Claro que no era una maldad dirigida contra el animal, contaba el héroe de la Sierra, Jóvenes al fin, lo hacían él y su grupo para despertar al pueblo y por reírse un poco. Otras veces compraban en la farmacia diez centavos de bisulfuro de carbono (vulgarmente conocido como "esencia de peo"), lo dividían en tantos pomitos como complotados tuviera la acción e iban en el cine abriendo y tapando los pomitos, cada bromista por su lado en un continuo cambiarse de filas por platea y balcón, hasta que por fin tenía la gente que desalojar el cine para salir a respirar.

Gentes así son los que recuerdan e irresponsablemente le cuentan a sus nietos y bisnietos —que después los repetirán por ahí— los cuentos de Cataneo: trovador que todavía se mantiene en activo como cantante y director de su trío, pero que desde 1959, llamándose al buen vivir llegado con la revolución, se retiró de su intensa vida creativa como humorista y protagonista de sus originales argumentos, dando con ello un ejemplo que merece ser citado entre las primeras aportaciones recibidas por el proyecto del hombre nuevo.

Por cierto, ahora que menciono a Cataneo, es extraño que ese señor del pasado llamado Guillermo Álvarez Guedes (del que lamentablemente en Cuba circulan en secreto todos sus casetes en decenas de millares de copias en alquiler continuo), no haya recogido en un CD la cuentística del fabuloso Cataneo, quien, según dicen, lo tuvo por testigo y cómplice en más de una ocasión. Añadida esa cuentística a la novelística de Cabrera Infante, me decía el otro día un viejo comunista, tendríamos, listo para incorporarlo al museo de la Batalla de ideas, el retrato escrito de La Habana que hemos superado con grandes esfuerzos.

Desaparecer al chino

Entre los primeros fracasos, tuvimos en la televisión un brillante escritor y libretista que sin darse cuenta de lo que hacía intentó sacar los pies del plato. Carballido Rey. Una vez en un libreto escrito por él aparecía una sala cuya puerta era abatida a patadas por alguien que del otro lado amenazaba derribarla. Colocándose del lado de acá con un pan en la mano para defenderse cuando cayera la puerta, el magnífico cómico Enrique Arredondo, acarició el pan y mirando para la cámara, dijo convencido: "Si este pan no sirve para comérselo, al menos sirve para partir cabezas". Naturalmente, dos días después, llegada a mano la carta del sindicato de panaderos pidiendo justicia (aunque era verdad que hacían un pan horrible), Carballido fue llamado a contar.
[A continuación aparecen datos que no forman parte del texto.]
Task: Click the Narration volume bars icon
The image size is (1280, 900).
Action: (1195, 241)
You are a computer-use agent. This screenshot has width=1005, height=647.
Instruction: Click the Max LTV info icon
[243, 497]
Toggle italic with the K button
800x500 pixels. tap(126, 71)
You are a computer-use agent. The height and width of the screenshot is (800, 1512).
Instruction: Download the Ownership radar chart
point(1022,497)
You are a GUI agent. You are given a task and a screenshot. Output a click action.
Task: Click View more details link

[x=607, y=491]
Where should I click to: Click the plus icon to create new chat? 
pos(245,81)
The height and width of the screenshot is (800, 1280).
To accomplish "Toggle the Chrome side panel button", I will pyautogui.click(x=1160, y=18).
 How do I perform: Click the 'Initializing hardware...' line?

En otra ocasión, tenía este autor en un popular programa de televisión que permanecería en el aire por más de veinticinco años, un café llamado La flor de Asia, lo atendía un chino, y era el lugar de reunión de los personajes del pueblo. En eso llegaron las diferencias del gobierno cubano con la China de Mao Tse Tung, y aunque es considerable la proporción china en la explosiva mezcla de razas que hacen del cubano una especie aparte, Carballido Rey tuvo que ceder y cambiarle el nombre a su café. Y desaparecer al chino.

Cuando se está construyendo un hombre nuevo, uno no puede andarse con enfermizas piedades. Y menos para hacer reír. Por fin hemos podido decirle adiós a los Chaplin.